== WORK TO COMPLETE ==
1/ In the court opinion, reproduce word for word the stretch from "March 31, 1987." through "action. We affirm.".
2/ In one to three sentences, explain what reason the plaintiffs give in the court opinion for dismissing their punitive damages claim.

Kleinv.General Elec. Co.

Missouri Court of Appeals, Eastern District, Division OneMay 6, 1987
728 S.W.2d 670 (Mo. Ct. App. 1987)

No. 51645.

March 31, 1987. Motion for Rehearing and/or Transfer Denied May 6, 1987.


Anthony S. Bruning, Leritz, Reinert Duree, St. Louis, for appellants.

Paul Nicholas Venker, Shepherd, Sandberg Phoenix, Gerald D. Morris, St. Louis, for respondent.

Richard and Virginia Klein (plaintiffs) appeal from the dismissal of their petition alleging fraud during the course of discovery in a prior lawsuit. The petition was dismissed for failure to state a cause of action. We affirm.

Plaintiffs originally brought suit against respondent (G.E.) after a fire destroyed their home and property. Plaintiffs had purchased a defective coffee maker made by G.E. On December 24, 1980, plaintiffs' home caught fire due to the defective coffee maker. Plaintiffs obtained a $600,000 judgment for the actual damages sustained as a result of the fire. The judgment was affirmed by this court in Klein v. General Electric Co., 714 S.W.2d 896 (Mo.App. 1986).

The original lawsuit was filed on April 16, 1982, and amended to include a punitive damages claim on February 22, 1984. The case was tried on February 4, 1985 through February 11, 1985. In their present petition claiming fraud, plaintiffs allege they dismissed their claim for punitive damages on February 8, 1985, in reliance on false and fraudulent representations made by G.E. during discovery. They claim to have discovered these misrepresentations when a G.E. employee testified later at trial.

Plaintiffs allege that during the course of discovery of the case, G.E. repeatedly, falsely and fraudulently represented to plaintiffs that G.E. had no knowledge of other fires, claims of property damage or safety complaints with the model of coffee maker in question. They allege these misrepresentations were intentionally made so that plaintiffs would rely on them. After the dismissal of the punitive damage claim, the G.E. employee testified that, since 1982, G.E. had been notified of sixty other like coffee makers overheating, forty of which were caused by thermostat and fuse failures.

Plaintiffs did not favor us with facts showing what action was taken, either by themselves or by the trial court, when the G.E. employee testified about the other overheating coffee makers. G.E. did not take umbrage for their failure to do so. We feel, however, we must address the issue of plaintiffs' failure either to object to the testimony or to amend their pleading to add a punitive damage claim.

== DATA BLOCK ==
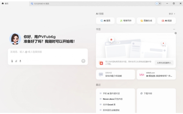The image size is (183, 114).
Task: Open the bookmarks three-dot menu
Action: pyautogui.click(x=174, y=29)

== THE RESPONSES ==
1/
March 31, 1987. Motion for Rehearing and/or Transfer Denied May 6, 1987.


Anthony S. Bruning, Leritz, Reinert Duree, St. Louis, for appellants.

Paul Nicholas Venker, Shepherd, Sandberg Phoenix, Gerald D. Morris, St. Louis, for respondent.

Richard and Virginia Klein (plaintiffs) appeal from the dismissal of their petition alleging fraud during the course of discovery in a prior lawsuit. The petition was dismissed for failure to state a cause of action. We affirm.

2/ The plaintiffs allege they dismissed the claim on February 8, 1985, because they relied on representations G.E. made during discovery. Those representations said G.E. had no knowledge of other fires, property damage claims or safety complaints involving that coffee maker model. The plaintiffs say the representations were false and fraudulent and were made so they would rely on them.